TEMPO.CO, Jakarta - PT Pertamina (Persero) akan menerbitkan surat utang atau obligasi global (global bond) berdenominasi dollar Amerika Serikat tetap berlanjut. Direktur Keuangan Pertamina Pahala N. Mansyuri mengatakan penerbitan obligasi global ini adalah salah satu cara Pertamina untuk mencari sumber-sumber pendanaan lainnya dalam membiayai sejumlah proyek strategis.
BACA: Dirut Pertamina Absen, DPR Tunda Rapat Soal Harga BBM
"Kami akan umumkan segera," kata Pahala saat ditemui selepas menghadiri acara Rapat Dengan Pendapat dengan Komisi 7 Dewan Perwakilan Rakyat di Senayan, Jakarta, Rabu 17 Oktober 2018.
Saat ini, Pertamina masih melakukan persiapan menjelang penerbitan obligasi global ini. Targetnya, obligasi bisa diterbitkan sebelum akhir tahun ini seiring dengan meningkatkan kebutuhan perusahaan akan belanja modal atau capital expenditure). "Kami akan umumkan begitu rencana tersebut rampung, tapi kami belum bisa sampaikan jumlahnya," kata bekas Direktur Utama PT Garuda Indonesia (Persero) Tbk tersebut.
Kabar soal penerbitan obligasi global Pertamina ini sudah tersiar sejak awal Oktober 2018. Pahala mengatakan request for proposal (RFP) atau dokumen untuk pendanaan proyek kepada sejumlah perbankan. "RFP udah. Kami juga sudah melakukan audit. Bank-nya ada lima," ujar Pahala di Jakarta, Rabu, 3 Oktober 2018.

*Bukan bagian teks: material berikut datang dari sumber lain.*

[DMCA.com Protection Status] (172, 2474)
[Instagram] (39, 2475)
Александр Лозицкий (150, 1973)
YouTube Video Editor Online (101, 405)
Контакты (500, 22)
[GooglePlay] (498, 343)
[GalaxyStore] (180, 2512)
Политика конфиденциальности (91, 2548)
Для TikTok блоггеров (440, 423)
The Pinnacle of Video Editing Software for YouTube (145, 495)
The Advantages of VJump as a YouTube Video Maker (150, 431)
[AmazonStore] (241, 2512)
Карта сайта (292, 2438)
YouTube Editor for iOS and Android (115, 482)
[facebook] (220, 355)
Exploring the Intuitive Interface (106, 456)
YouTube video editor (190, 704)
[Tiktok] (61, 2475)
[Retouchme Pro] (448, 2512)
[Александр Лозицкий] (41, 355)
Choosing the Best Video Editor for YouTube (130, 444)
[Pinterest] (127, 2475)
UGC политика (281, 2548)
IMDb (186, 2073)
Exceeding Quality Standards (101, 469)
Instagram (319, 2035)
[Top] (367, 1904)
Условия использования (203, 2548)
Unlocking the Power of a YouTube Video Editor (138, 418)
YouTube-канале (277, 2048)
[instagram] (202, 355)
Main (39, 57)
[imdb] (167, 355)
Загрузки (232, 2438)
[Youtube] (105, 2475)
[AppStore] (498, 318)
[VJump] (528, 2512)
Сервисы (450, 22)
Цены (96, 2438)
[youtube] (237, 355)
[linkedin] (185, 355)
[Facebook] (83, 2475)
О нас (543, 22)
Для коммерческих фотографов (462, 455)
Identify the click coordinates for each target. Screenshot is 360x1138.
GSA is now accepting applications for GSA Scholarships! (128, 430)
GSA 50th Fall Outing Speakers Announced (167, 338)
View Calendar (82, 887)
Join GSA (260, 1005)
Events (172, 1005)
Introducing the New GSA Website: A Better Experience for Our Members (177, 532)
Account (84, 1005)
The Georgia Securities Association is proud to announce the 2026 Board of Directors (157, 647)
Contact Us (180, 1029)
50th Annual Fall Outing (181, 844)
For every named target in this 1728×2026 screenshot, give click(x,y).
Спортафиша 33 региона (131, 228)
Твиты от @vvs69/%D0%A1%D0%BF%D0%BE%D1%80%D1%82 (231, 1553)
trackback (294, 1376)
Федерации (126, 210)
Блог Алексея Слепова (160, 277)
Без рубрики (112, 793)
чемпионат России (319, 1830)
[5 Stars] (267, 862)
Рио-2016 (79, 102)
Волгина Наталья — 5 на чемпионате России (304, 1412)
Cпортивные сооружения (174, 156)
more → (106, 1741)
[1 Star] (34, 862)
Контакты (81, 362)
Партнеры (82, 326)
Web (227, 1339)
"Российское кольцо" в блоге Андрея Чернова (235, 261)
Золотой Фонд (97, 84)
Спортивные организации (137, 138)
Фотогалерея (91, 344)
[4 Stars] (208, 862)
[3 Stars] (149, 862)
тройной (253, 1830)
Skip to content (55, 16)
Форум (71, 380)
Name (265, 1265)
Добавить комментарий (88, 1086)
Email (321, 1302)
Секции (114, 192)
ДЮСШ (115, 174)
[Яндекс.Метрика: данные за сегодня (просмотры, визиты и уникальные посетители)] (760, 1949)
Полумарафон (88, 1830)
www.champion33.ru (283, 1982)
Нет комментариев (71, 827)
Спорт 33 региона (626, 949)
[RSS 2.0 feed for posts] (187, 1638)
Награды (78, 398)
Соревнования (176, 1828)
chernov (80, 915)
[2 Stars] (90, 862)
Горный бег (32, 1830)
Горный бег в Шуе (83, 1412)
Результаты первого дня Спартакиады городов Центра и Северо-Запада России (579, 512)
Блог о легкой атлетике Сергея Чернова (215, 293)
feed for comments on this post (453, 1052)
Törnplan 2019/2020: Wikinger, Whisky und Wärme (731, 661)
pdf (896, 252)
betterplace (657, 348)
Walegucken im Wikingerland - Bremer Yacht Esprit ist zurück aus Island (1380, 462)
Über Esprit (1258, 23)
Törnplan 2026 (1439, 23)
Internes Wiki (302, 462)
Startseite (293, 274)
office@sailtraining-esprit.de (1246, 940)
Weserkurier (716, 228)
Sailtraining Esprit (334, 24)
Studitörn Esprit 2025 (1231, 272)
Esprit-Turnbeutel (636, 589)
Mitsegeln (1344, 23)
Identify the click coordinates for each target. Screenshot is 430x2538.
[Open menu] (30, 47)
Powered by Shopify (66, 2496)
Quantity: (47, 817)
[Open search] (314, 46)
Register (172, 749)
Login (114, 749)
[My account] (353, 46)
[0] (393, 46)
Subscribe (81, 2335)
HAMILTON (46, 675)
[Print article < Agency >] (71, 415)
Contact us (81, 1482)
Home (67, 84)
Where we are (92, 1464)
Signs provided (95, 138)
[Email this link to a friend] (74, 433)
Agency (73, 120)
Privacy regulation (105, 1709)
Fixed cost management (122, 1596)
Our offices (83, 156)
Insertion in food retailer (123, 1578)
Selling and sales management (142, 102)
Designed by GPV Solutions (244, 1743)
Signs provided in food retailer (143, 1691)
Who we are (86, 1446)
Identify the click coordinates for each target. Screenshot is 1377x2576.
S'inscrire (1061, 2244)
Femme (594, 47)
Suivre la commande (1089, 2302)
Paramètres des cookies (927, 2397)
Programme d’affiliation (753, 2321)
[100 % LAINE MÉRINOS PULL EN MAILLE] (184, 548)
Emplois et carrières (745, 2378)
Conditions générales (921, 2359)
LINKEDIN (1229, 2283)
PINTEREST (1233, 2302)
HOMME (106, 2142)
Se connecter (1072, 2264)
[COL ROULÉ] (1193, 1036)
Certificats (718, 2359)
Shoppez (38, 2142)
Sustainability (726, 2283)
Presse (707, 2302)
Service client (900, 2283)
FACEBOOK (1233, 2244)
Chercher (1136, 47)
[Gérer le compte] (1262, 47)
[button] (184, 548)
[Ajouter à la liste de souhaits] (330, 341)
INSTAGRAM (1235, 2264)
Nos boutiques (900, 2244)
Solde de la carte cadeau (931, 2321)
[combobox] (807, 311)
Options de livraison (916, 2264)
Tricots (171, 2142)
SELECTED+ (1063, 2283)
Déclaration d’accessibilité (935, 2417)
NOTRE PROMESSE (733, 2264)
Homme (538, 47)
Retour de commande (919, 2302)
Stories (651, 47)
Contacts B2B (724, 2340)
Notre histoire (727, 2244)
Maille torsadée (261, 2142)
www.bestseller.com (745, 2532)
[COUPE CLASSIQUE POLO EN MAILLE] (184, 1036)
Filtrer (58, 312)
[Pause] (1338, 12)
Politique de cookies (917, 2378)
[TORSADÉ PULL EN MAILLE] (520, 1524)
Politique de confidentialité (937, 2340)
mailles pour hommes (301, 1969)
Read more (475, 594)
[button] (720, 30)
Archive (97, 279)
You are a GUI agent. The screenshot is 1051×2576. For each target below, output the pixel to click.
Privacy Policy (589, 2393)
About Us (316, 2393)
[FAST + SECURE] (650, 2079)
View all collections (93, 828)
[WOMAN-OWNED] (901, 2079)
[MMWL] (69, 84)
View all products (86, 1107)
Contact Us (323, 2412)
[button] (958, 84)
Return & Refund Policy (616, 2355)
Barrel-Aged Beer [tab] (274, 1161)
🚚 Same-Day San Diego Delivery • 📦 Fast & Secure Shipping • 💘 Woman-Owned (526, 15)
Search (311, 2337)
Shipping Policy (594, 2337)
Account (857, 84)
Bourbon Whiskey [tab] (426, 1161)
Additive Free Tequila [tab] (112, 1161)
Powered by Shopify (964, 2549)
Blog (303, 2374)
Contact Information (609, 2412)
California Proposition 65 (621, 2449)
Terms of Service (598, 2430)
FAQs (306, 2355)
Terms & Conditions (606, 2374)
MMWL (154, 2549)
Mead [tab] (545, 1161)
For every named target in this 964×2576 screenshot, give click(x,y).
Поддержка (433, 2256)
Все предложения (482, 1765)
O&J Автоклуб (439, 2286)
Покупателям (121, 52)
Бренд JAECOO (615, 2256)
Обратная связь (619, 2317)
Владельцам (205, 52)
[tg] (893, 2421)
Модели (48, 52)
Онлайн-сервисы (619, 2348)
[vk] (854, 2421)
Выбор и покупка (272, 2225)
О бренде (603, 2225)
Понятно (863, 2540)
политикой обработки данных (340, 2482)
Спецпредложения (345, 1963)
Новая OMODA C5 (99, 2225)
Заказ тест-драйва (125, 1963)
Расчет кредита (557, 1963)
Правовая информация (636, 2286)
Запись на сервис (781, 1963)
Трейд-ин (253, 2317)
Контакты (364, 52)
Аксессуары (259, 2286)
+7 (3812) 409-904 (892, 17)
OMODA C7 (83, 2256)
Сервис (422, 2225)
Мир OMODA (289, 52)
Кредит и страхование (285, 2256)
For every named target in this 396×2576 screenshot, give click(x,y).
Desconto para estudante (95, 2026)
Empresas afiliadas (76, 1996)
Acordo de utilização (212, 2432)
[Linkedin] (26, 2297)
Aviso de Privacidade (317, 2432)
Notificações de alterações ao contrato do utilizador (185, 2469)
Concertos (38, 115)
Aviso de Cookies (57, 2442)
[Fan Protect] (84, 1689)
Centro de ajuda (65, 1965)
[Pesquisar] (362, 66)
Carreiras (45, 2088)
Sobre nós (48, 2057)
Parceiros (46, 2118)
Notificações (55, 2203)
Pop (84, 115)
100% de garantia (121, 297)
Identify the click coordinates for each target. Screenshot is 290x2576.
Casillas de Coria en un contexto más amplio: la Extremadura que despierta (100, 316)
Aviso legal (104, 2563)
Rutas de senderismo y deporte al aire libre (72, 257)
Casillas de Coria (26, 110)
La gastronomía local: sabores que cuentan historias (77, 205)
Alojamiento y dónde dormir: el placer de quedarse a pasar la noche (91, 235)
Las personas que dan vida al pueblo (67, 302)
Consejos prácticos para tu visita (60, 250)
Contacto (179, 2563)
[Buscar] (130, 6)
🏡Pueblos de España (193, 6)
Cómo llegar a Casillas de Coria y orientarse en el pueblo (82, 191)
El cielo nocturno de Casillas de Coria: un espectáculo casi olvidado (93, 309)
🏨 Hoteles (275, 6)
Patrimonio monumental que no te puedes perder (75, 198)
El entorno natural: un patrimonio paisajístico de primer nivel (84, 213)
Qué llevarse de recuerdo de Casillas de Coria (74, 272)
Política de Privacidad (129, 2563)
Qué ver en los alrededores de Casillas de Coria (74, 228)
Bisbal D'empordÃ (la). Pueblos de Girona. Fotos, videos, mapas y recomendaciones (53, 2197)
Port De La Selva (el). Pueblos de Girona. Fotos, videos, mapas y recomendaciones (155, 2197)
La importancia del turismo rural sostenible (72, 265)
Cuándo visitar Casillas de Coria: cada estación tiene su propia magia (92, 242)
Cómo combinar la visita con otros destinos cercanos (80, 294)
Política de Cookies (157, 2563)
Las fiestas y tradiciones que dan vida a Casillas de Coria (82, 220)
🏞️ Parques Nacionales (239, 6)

Pahala menyebut dana yang dihimpun akan digunakan untuk memenuhi kebutuhan investasi jangka panjang perseroan di sektor hulu. Salah satunya yaitu alih kelola Blok Rokan, di mana Pertamina harus segera melunasi pembayaran bonus tanda tangan (signature bonus) Blok Rokan kepada pemerintah senilai US$784 juta pada tahun ini.
Kendari demikian, Pahala menambahkan, pendanaan lewat obligasi global ini tidak hanya digunakan tahun ini, tapi untuk 10 tahun ke depan. Pahala enggan merinci lebih jauh proyek lain apa lagi yang akan dibiayai lewat dana obligasi ini. "Saya tidak bisa sebutkan satu persatu, tapi ada Refinery Development Master Plan (RDMP), ada rencana ekspansi pembelian lahan," ujarnya.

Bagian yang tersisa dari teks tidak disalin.